Not long ago economists were recommending that homeowners should tap their equity to buy stocks. This is not a very good practice because if you risked your house before the dotcom crash you may have lost your home. For most everyone our home is our biggest cash reserve. It is like piggy bank and dipping into made financial sense when interest rates were at historic lows and home values were appreciating at double digit rates. This appreciation refilled the piggy bank. Now the market is soft and interest rates are up. With that being said is there any reason to dip into home equity?
Home equity lines of credit or HELOC is no longer cheap money. Rates may drop this year but recently the interest rate on this type of loan has been going up. At the avg. rate of 8.7% the interest only monthly payment on a $100,000 dollar HELOC loan is $725 vs. $387 when rates hit their lowest point almost 3 years ago.
You may end up owing more than you own. Lenders have made it possible for you to borrow 100% of your homes value. For example, during the housing boom home buyers that were stretching to afford a home financed the down payment with a HELOC. If you do this today and prices fall, your home loan could add up to more than what your home is worth. What happens if you have to sell for some reason? For starters you will have to pay a realtor 6% unless you are one yourself or a FSBO (for sale by owner). Then you will have to pay the difference out of pocket.
During the housing boom, homeowners financed luxurious upgrades with HELOC loans. Borrowers were confident that the run-up in their home’s value would outstrip the cost of upgrades. Now that appreciation has returned to normal or single digit appreciation you may not recoup everything you put into your home. You’re paying nearly 9% to make an investment that is not a sure thing.

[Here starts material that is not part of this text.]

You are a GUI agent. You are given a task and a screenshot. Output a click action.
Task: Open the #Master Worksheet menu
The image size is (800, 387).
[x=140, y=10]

Even though these facts are present you may want to tap your equity for the right reasons. It is simple to do and interest on any loan that is as much as $100,000 is tax deductible. If you are during renovations on a home you plan on staying in for a while or indefinitely then a HELOC loan is good. If you want to costs of high interest credit cards then again a HELOC isn’t bad.
Don’t be pressured by a lender or mortgage broker who says that waiting to take out a loan or line of credit will hinder you from borrowing as much.
Be a smart shopper. You can eliminate rate worries by locking in a fixed rate. Rates on old fashioned home equity loans are lower than what HELOC rates are today; 8.1% on average.
If you prefer the flexibility of a HELOC then take advantage of all competition among lenders. If you get HELOC payments debited from your checking account then this can lower payments by lowering the interest rate by half to a full percentage point.